As always, it was so dark in the kitchen even though it was not even 11 A.M., so we had to really squint a bit to see what we were peeling. It was fine lah—after all these years of helping my mum, I’m used to it already lah.

Side by side we worked, not saying a word. It was somewhat comforting to hear the rhythmic snapping of the green beans from my side and to feel my fingers breaking off the crisp, tough roots of the bean sprouts in my basket and tossing them onto the old Chinese newspaper my mum had laid out for rubbish. I was so focused on this that Alistair and the debauchery of last night quickly vanished. This was simple; this felt good. I know I always look down on shit like this lah, saying that I’m going to have a maid in the future to do this kind of crap job for me—but my mum is right about things (sometimes). Of course it’s nice to have a maid—or two, like future Jazzy will have—but simple hard work like this also can be satisfying. Later on, when I eat my mum’s stir-fry I confirm will feel a bit more shiok. Guniang here earned it after all, my hands here peeling all my mum’s bean sprouts until sore!

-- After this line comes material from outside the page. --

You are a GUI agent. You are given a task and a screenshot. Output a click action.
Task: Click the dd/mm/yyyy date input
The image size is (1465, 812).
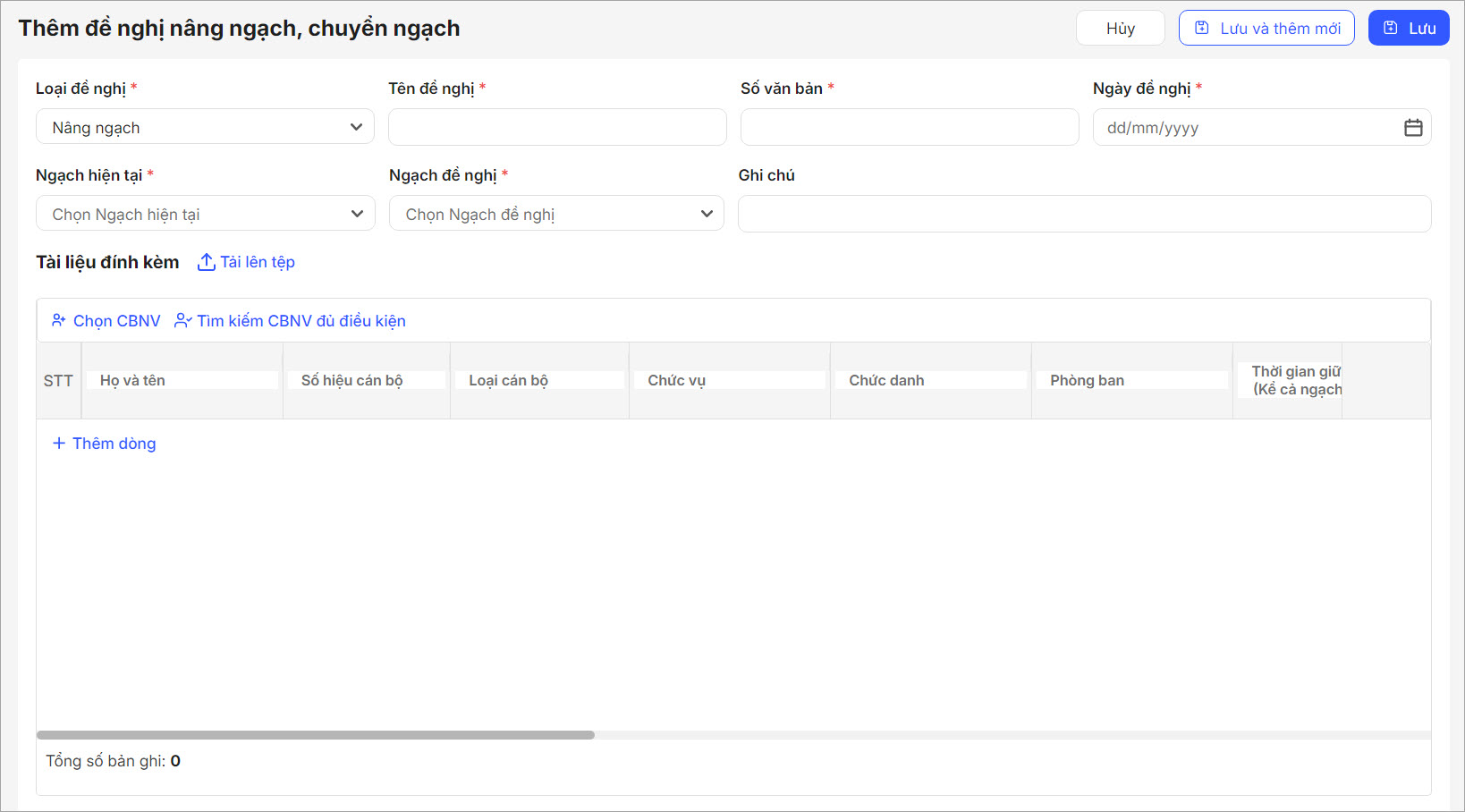1243,128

“Ah Huay,” my mum suddenly said, interrupting my blank thoughts. “You OK or not? Not feeling well, is it? Is something wrong? Want me to boil some barley water for you?”

My god. And she wonders why I don’t like helping her. Guniang here decides to finally be nice to her mum without complaining about having to spend a morning peeling bean sprouts for her also end up getting interrogated like this.

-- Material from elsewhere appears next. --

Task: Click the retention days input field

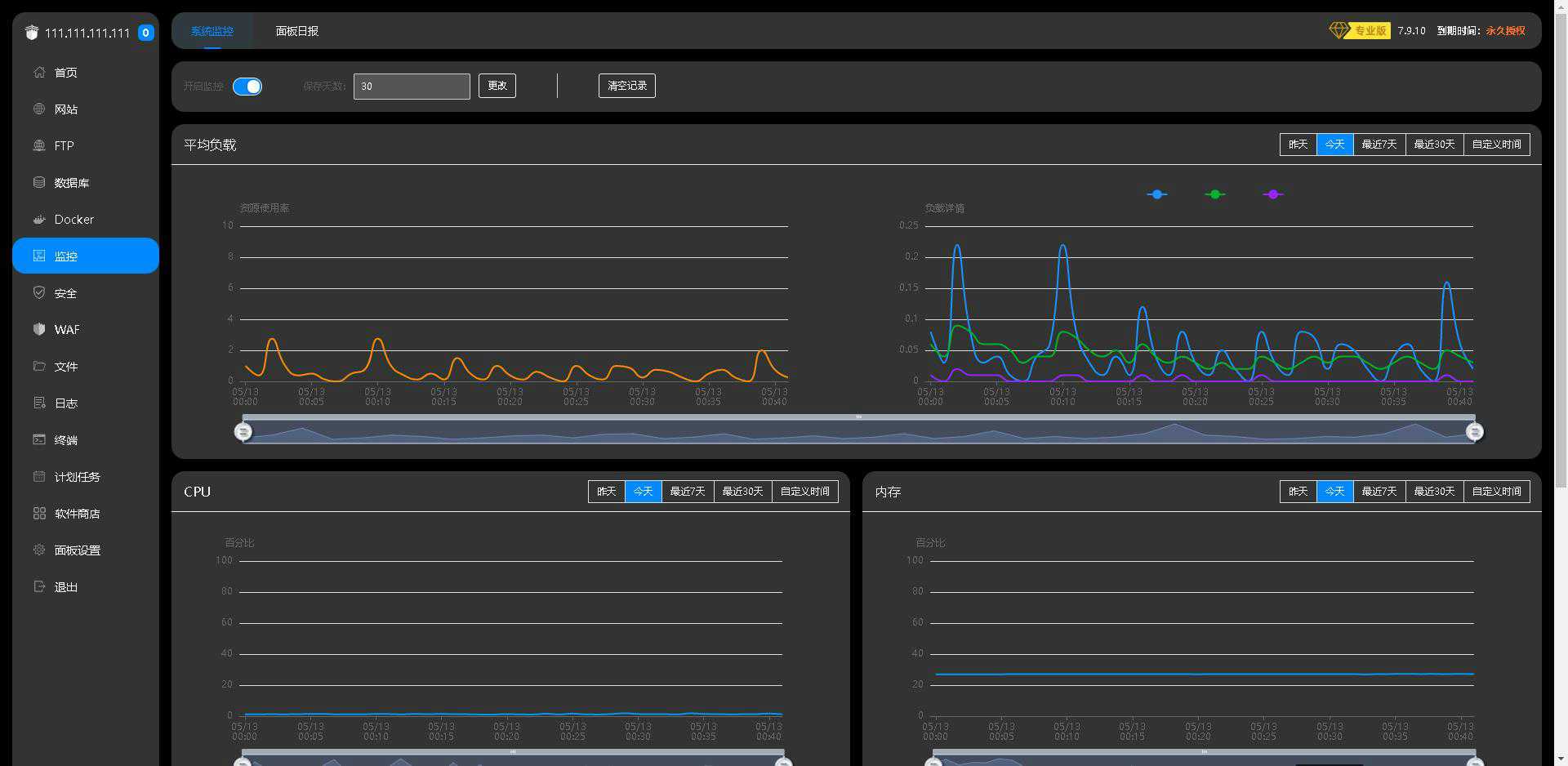Action: (412, 86)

“Yah?” I said. “Don’t worry. All OK.”

My mum looked at me, still snapping her green beans, her mouth opening slightly. “Ah Huay ah,” she said very quietly. “Your ah pa and I are getting very worried about you, you know. You always go out so late, we don’t know who you are with, you come home drunk, we also don’t know what you’re up to when you’re out… Decent girls don’t act like that, you know. If you carry on like that, one day something bad is going to happen to you.” She looked so sad that I was actually feeling a bit bad. I thought about trying to explain to her how everything I was doing was my only chance at actually finding a good husband—that this is what all the girls were doing these days anyway. Besides, most nights, it actually was fun!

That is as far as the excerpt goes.